**Working data**
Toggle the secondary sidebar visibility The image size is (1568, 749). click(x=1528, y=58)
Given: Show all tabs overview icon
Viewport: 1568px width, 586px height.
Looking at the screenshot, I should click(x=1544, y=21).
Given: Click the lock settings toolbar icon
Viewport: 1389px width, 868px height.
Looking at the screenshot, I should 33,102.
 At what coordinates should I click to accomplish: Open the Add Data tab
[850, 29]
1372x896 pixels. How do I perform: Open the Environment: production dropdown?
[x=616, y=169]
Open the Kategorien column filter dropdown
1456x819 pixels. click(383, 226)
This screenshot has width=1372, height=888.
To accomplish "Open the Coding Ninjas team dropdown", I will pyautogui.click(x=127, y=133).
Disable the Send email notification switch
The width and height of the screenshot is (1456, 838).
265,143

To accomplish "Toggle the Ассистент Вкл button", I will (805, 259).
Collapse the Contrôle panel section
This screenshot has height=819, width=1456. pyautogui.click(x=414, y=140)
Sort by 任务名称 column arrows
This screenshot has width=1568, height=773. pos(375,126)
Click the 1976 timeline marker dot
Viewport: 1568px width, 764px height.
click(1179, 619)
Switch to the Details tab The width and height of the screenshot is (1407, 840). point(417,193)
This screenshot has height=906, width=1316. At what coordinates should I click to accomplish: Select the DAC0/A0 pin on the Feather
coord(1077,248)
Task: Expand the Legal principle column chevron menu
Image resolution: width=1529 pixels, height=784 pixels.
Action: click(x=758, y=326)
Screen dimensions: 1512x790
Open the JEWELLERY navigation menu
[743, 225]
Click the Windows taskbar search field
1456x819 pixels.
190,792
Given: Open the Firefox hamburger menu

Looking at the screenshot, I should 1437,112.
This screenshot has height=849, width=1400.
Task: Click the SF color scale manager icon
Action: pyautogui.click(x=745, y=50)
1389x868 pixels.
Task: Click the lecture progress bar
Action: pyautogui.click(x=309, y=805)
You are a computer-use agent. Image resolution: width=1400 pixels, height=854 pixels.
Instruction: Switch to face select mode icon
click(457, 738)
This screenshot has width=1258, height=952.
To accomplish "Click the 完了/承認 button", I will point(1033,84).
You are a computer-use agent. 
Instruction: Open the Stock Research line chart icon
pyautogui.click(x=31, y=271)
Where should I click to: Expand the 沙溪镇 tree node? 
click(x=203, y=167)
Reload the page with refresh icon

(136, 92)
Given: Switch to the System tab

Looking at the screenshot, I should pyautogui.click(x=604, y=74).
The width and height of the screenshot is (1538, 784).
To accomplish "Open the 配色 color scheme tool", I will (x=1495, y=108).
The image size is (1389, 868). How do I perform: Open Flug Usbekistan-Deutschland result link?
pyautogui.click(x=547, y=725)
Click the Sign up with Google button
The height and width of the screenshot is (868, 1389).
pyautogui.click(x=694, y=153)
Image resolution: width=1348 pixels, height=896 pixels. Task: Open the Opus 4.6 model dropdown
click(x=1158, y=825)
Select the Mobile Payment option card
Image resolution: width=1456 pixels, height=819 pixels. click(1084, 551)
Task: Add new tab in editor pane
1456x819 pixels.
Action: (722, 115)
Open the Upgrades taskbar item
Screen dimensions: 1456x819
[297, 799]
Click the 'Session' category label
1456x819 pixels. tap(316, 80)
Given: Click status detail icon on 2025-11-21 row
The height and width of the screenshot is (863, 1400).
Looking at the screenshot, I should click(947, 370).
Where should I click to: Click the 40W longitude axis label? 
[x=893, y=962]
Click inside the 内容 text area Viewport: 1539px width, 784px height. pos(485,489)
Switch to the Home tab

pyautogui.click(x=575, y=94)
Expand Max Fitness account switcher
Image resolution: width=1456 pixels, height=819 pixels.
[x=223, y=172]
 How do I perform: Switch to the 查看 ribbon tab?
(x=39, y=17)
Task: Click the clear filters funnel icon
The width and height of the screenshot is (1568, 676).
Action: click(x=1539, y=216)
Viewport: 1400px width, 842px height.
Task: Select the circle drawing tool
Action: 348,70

**Task**
The response must reproduce the whole listing exactly.

**Response**
Toggle the secondary sidebar visibility The image size is (1568, 749). click(x=1528, y=58)
Given: Show all tabs overview icon
Viewport: 1568px width, 586px height.
Looking at the screenshot, I should click(x=1544, y=21).
Given: Click the lock settings toolbar icon
Viewport: 1389px width, 868px height.
Looking at the screenshot, I should 33,102.
 At what coordinates should I click to accomplish: Open the Add Data tab
[850, 29]
1372x896 pixels. How do I perform: Open the Environment: production dropdown?
[x=616, y=169]
Open the Kategorien column filter dropdown
1456x819 pixels. click(383, 226)
This screenshot has width=1372, height=888.
To accomplish "Open the Coding Ninjas team dropdown", I will pyautogui.click(x=127, y=133).
Disable the Send email notification switch
The width and height of the screenshot is (1456, 838).
265,143

To accomplish "Toggle the Ассистент Вкл button", I will (805, 259).
Collapse the Contrôle panel section
This screenshot has height=819, width=1456. pyautogui.click(x=414, y=140)
Sort by 任务名称 column arrows
This screenshot has width=1568, height=773. pos(375,126)
Click the 1976 timeline marker dot
Viewport: 1568px width, 764px height.
click(1179, 619)
Switch to the Details tab The width and height of the screenshot is (1407, 840). point(417,193)
This screenshot has height=906, width=1316. At what coordinates should I click to accomplish: Select the DAC0/A0 pin on the Feather
coord(1077,248)
Task: Expand the Legal principle column chevron menu
Image resolution: width=1529 pixels, height=784 pixels.
Action: click(x=758, y=326)
Screen dimensions: 1512x790
Open the JEWELLERY navigation menu
[743, 225]
Click the Windows taskbar search field
1456x819 pixels.
190,792
Given: Open the Firefox hamburger menu

Looking at the screenshot, I should 1437,112.
This screenshot has height=849, width=1400.
Task: Click the SF color scale manager icon
Action: pyautogui.click(x=745, y=50)
1389x868 pixels.
Task: Click the lecture progress bar
Action: pyautogui.click(x=309, y=805)
You are a computer-use agent. Image resolution: width=1400 pixels, height=854 pixels.
Instruction: Switch to face select mode icon
click(457, 738)
This screenshot has width=1258, height=952.
To accomplish "Click the 完了/承認 button", I will point(1033,84).
You are a computer-use agent. 
Instruction: Open the Stock Research line chart icon
pyautogui.click(x=31, y=271)
Where should I click to: Expand the 沙溪镇 tree node? 
click(x=203, y=167)
Reload the page with refresh icon

(136, 92)
Given: Switch to the System tab

Looking at the screenshot, I should pyautogui.click(x=604, y=74).
The width and height of the screenshot is (1538, 784).
To accomplish "Open the 配色 color scheme tool", I will (x=1495, y=108).
The image size is (1389, 868). How do I perform: Open Flug Usbekistan-Deutschland result link?
pyautogui.click(x=547, y=725)
Click the Sign up with Google button
The height and width of the screenshot is (868, 1389).
pyautogui.click(x=694, y=153)
Image resolution: width=1348 pixels, height=896 pixels. Task: Open the Opus 4.6 model dropdown
click(x=1158, y=825)
Select the Mobile Payment option card
Image resolution: width=1456 pixels, height=819 pixels. click(1084, 551)
Task: Add new tab in editor pane
1456x819 pixels.
Action: (722, 115)
Open the Upgrades taskbar item
Screen dimensions: 1456x819
[297, 799]
Click the 'Session' category label
1456x819 pixels. tap(316, 80)
Given: Click status detail icon on 2025-11-21 row
The height and width of the screenshot is (863, 1400).
Looking at the screenshot, I should click(947, 370).
Where should I click to: Click the 40W longitude axis label? 
[x=893, y=962]
Click inside the 内容 text area Viewport: 1539px width, 784px height. pos(485,489)
Switch to the Home tab

pyautogui.click(x=575, y=94)
Expand Max Fitness account switcher
Image resolution: width=1456 pixels, height=819 pixels.
[x=223, y=172]
 How do I perform: Switch to the 查看 ribbon tab?
(x=39, y=17)
Task: Click the clear filters funnel icon
The width and height of the screenshot is (1568, 676).
Action: click(x=1539, y=216)
Viewport: 1400px width, 842px height.
Task: Select the circle drawing tool
Action: 348,70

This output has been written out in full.